Among all treated patients (n=40), safety observations were consistent with the known safety profile for axicabtagene ciloleucel. Grade ≥3 cytokine release syndrome (CRS) occurred in 8% of patients and Grade ≥3 neurologic events occurred in 23% of patients. No Grade 5 CRS or neurological events occurred. There was one Grade 5 adverse event due to COVID-19. All CRS cases and most neurologic events (28/29) of any grade resolved by the time of data cut-off.

“The high rate of durable response to a one-time infusion of axicabtagene ciloleucel in newly diagnosed patients with high-risk LBCL is exceptional,” said Frank Neumann, MD, PhD, Kite’s Global Head of Clinical Development. “Many of these patients typically progress very quickly on current standard-of-care therapies. Further study is needed to understand axicabtagene ciloleucel’s potential as first-line therapy, but we are encouraged by these results.”

Axicabtagene ciloleucel has not been approved by any regulatory agency for the treatment of patients in the first-line setting.

About ZUMA-12

ZUMA-12 is a multicenter, open-label, single-arm Phase 2 study that enrolled 42 adult patients (≥18 years old) with high-risk LBCL. Patients who met the following criteria for high-risk LBCL were considered eligible for the study: double- or triple-hit lymphoma by fluorescent in situ hybridization per investigator or LBCL with IPI score ≥3; and positive interim PET per Lugano Classification after two cycles of an anti-CD20 monoclonal antibody- and anthracycline-containing regimen. Patients underwent leukapheresis (≥ two weeks after prior systemic therapy) and optional non-chemotherapy bridging at investigator discretion, followed by conditioning chemotherapy.

The primary endpoint of the trial is complete response rate per the Lugano Classification. Key secondary objectives include objective response rate, duration of response, event-free survival (EFS), progression-free survival, overall survival, frequency of adverse events, and levels of CAR T cells and cytokines in blood and serum. The study is ongoing.

About Yescarta® (Axicabtagene Ciloleucel)
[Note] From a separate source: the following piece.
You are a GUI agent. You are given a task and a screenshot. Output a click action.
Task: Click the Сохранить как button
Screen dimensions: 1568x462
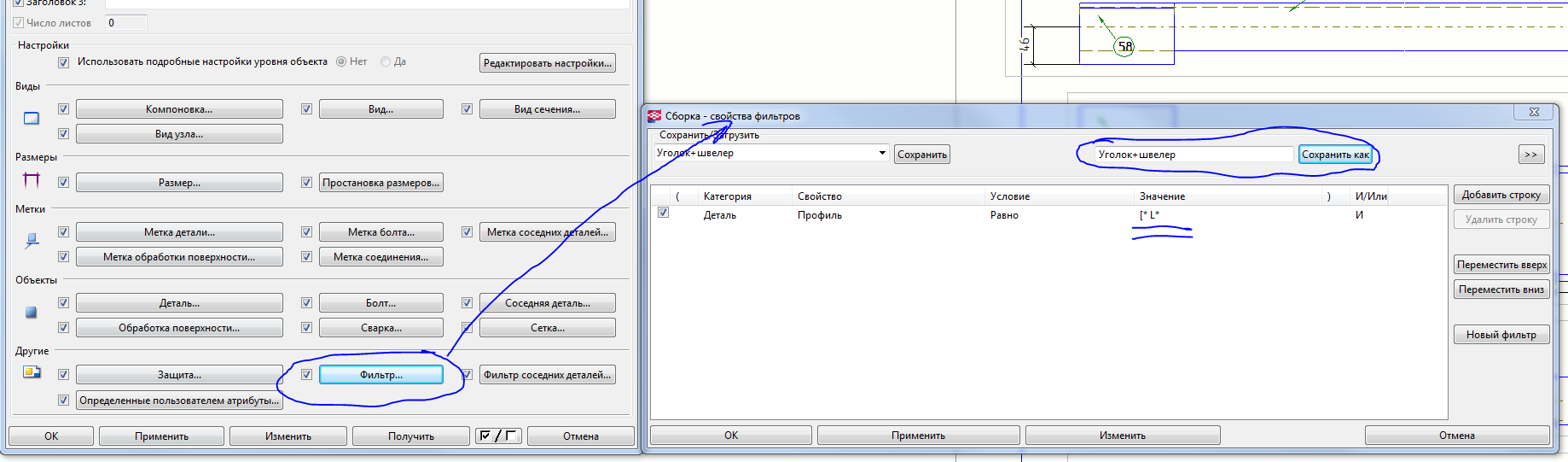click(x=1335, y=155)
In August 2018, axicabtagene ciloleucel, a chimeric antigen receptor (CAR) T cell therapy, received European Marketing Authorisation for the treatment of adult patients with relapsed or refractory diffuse large B cell lymphoma (DLBCL) and primary mediastinal large B cell lymphoma (PMBCL), after two or more lines of systemic therapy.2 About Kite Kite, a Gilead Company, is a global biopharmaceutical company based in Santa Monica, California, with manufacturing operations in North America and Europe. Kite’s singular focus is cell therapy to treat and potentially cure cancer. As the cell therapy leader, Kite has more approved CAR T indications to help more patients than any other company. About Gilead Sciences Gilead Sciences, Inc. is a biopharmaceutical company that has pursued and achieved breakthroughs in medicine for more than three decades, with the goal of creating a healthier world for all people. The company is committed to advancing innovative medicines to prevent and treat life-threatening diseases, including HIV, viral hepatitis and cancer. Gilead operates in more than 35 countries worldwide, with headquarters in Foster City, California.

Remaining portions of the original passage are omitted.